Man did not adapt via DNA sequencing alone

Non-Genetic Inheritance and Changing Environments

Excerpt: “Until recently, biological information was thought to be transmitted across generations by DNA sequencing alone.”

My comment: Our 1996 review article in Hormones and Behavior included a section on molecular epigenetics that detailed what is required to get From Fertilization to Adult Sexual Behavior without focusing on DNA sequencing. That section made the role of pheromones perfectly clear in the context of nutrient-dependent hormone-organized and hormone-activated behaviors.

Our yeast-to-mammalian model was subsequently extended by others to invertebrates in Organizational and activational effects of hormones on insect behavior. Clearly, the conserved molecular mechanisms of cause and effect in species from microbes to man are responsible for the transmission of biological information across generations without changes in DNA sequencing. The required link from the epigenetic “landscape” to the physical landscape of DNA in the organized genomes of all species has since been thoroughly detailed with examples from model organisms such as nematodes, insects, other mammals, and humans.

Excerpt:  “What are the molecular mechanisms for transducing parental environments into heritable epigenetic variation? Molecular (e.g., whole methylome analysis) and experimental (e.g., demethylating agents) advances have already begun to answer this question. DNA methylation is the most common, but certainly not the only, method of transgenerational information transfer [39]; others include chromatin states, histone modification, and prions [40]. But in most cases, just how the environmental signal (e.g., temperature) results in variation in methylation profiles is unknown.”

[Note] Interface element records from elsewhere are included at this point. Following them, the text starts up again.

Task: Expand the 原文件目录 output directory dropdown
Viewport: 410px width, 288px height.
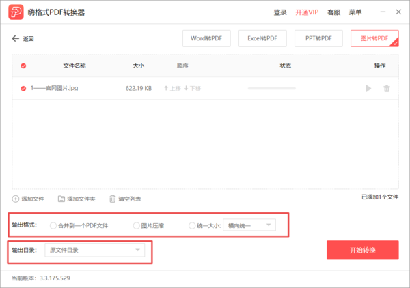Action: pyautogui.click(x=96, y=250)
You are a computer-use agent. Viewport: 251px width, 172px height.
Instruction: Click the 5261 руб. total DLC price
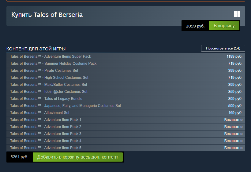coord(19,157)
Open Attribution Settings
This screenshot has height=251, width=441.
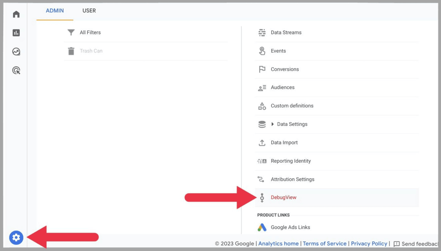[x=292, y=179]
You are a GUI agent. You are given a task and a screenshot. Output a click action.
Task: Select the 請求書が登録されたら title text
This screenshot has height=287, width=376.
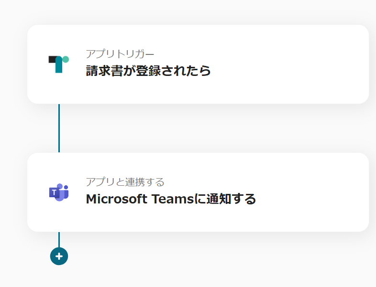[x=148, y=71]
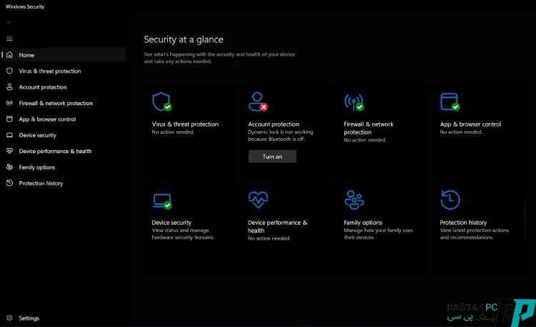Open the Protection history clock icon tile
Viewport: 536px width, 327px height.
tap(450, 200)

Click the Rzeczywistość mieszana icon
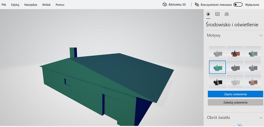pyautogui.click(x=197, y=5)
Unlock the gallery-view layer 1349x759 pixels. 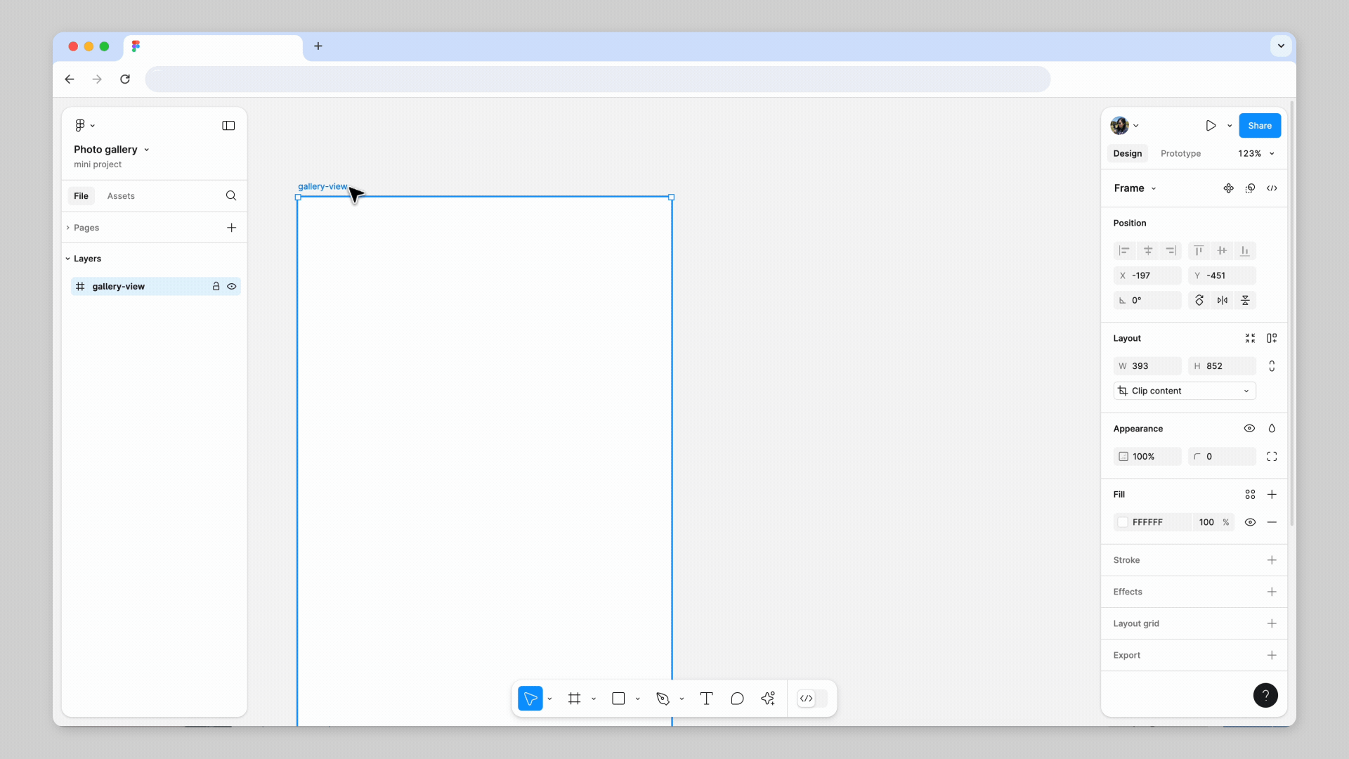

My comment: Temperature-dependent nutrient acquisition is clearly altered by changing local weather and climate changes. It is ridiculous to infer the link  from the environment to variation in methylation profiles is unknown. The link is food! You cannot get to the required developmental differences in alternative splicings without it (in any species). See: Signaling Crosstalk: Integrating Nutrient Availability and Sex

If the local weather changes or the climate changes, food sources change. The metabolism of different foods to species-specific pheromones controls the physiology of reproduction. Thus, the transfer of biological information across generations is nutrient-dependent and pheromone-controlled. See, for example: Nutrient-dependent/pheromone-controlled adaptive evolution: a model.

Any claim that we don’t know how temperature-dependent environmental signals result in variation in methylation profiles should be viewed with suspicion. If these authors don’t know that methylation is thermodynamically altered at the cellular level to enable organism-level self-organization and nutrient-dependent reproduction controlled by pheromones, they should familiarize themselves with the extant literature on cause and effect via conserved molecular mechanisms in all species.